→ **SOURCE RECORDS**:
□ □ □ □ □ □ □
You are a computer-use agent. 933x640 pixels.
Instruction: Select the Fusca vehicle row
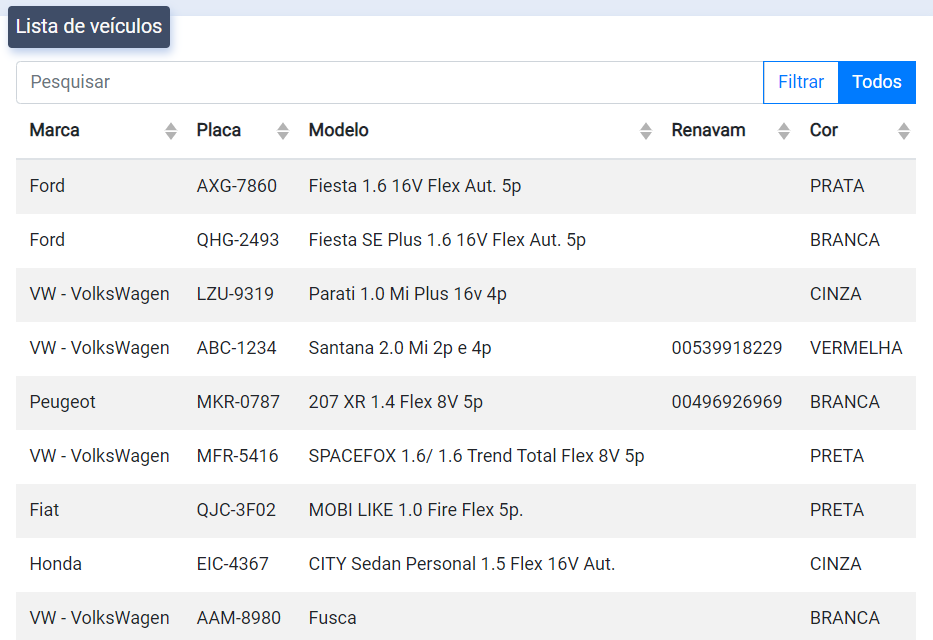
□ □ □ □ □ □ □
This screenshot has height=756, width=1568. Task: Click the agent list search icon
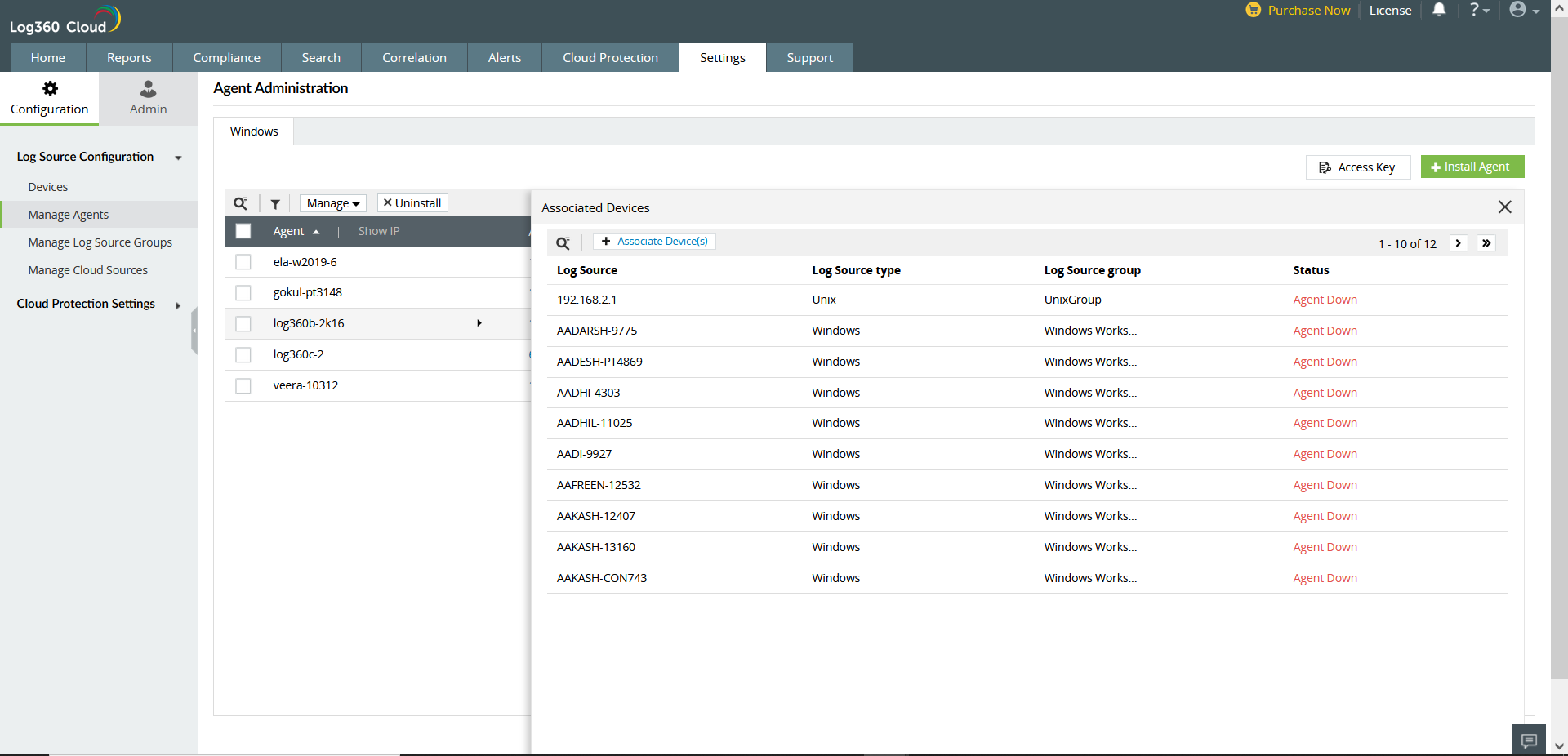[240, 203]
□ □ □ □ □ □ □
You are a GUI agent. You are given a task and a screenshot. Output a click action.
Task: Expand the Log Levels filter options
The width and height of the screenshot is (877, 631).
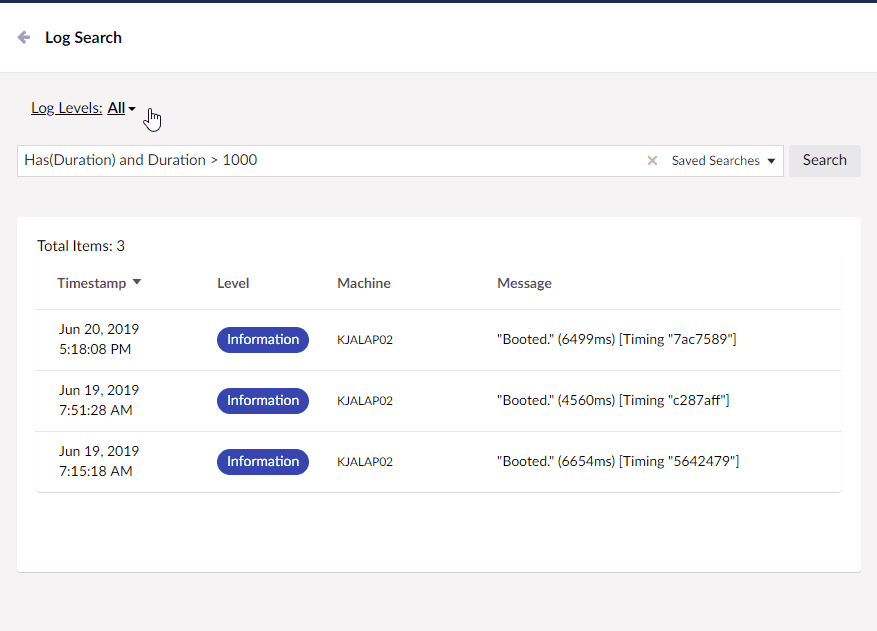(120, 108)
□ □ □ □ □ □ □
→ **EXERCISE PROMPT**:
When you reach the line holding "You are a computer-use agent. 933x640 pixels." in the records above, begin reproducing exactly, stop after the line holding "Instruction: Select the Fusca vehicle row", and output nothing else.

→ **COMPLETED EXERCISE**:
You are a computer-use agent. 933x640 pixels.
Instruction: Select the Fusca vehicle row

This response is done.